::: Passage given
We are seeking an accomplished Cloud Technical Manager with deep technical expertise across multi-cloud platforms to lead cloud infrastructure operations for both commercial and Singapore Government-appointed agencies. This senior technical leadership role demands extensive hands-on experience managing complex cloud environments across Amazon Web Services (AWS), Microsoft Azure, and Google Cloud Platform (GCP), with strong focus on both Linux and Windows system administration. The ideal candidate will possess L3-level technical proficiency, demonstrate exceptional stakeholder management capabilities, and provide technical guidance to engineering teams while driving operational excellence, security hardening, and infrastructure modernization initiatives.
::::::
— Given request —
Which three cloud platforms does the job posting say the candidate must have hands-on experience managing? The data is separate material and has no connection to the job posting.
::: Given information
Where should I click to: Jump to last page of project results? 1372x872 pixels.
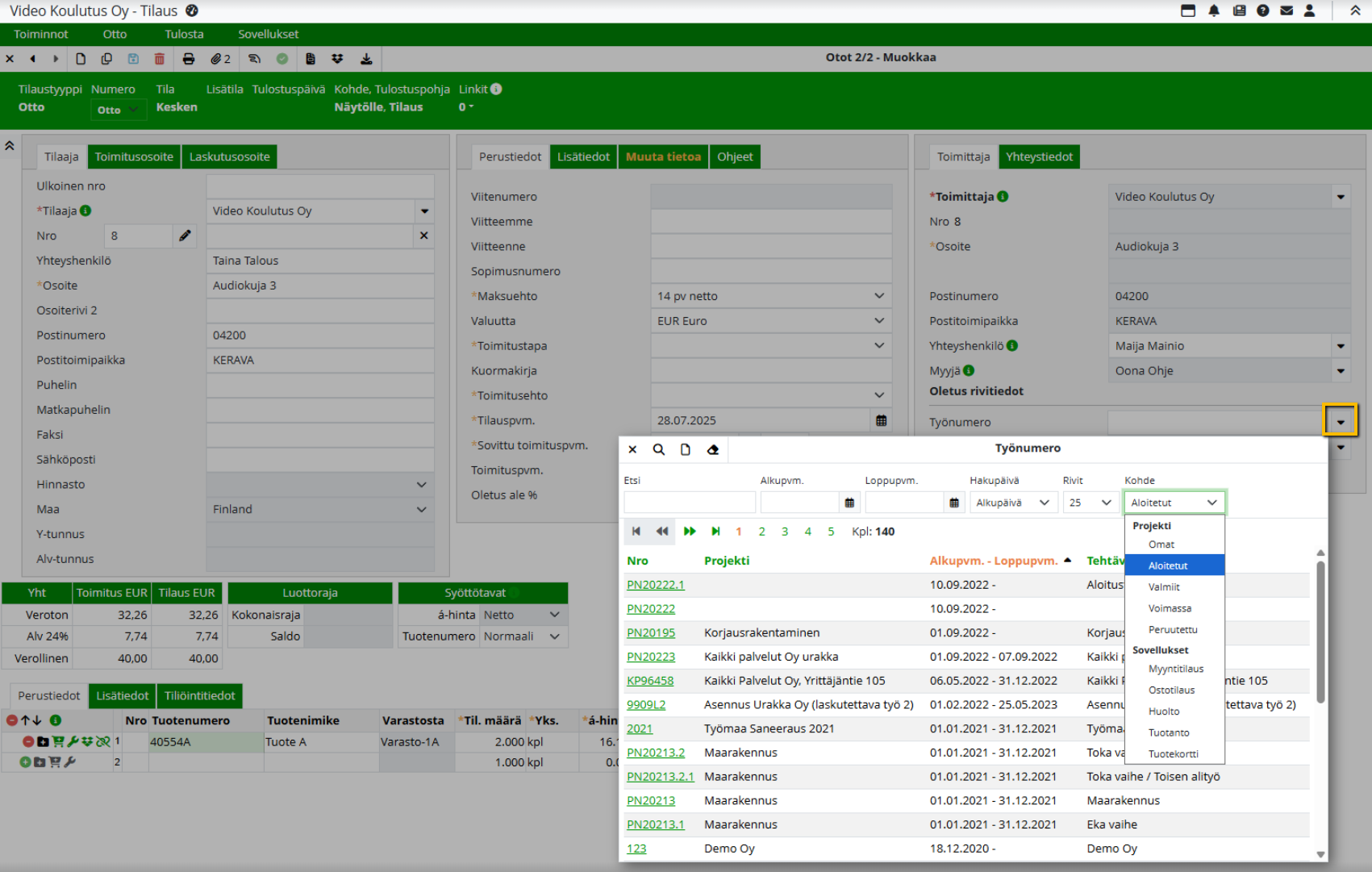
::::::
— Result of this exercise —
Amazon Web Services (AWS), Microsoft Azure, and Google Cloud Platform (GCP).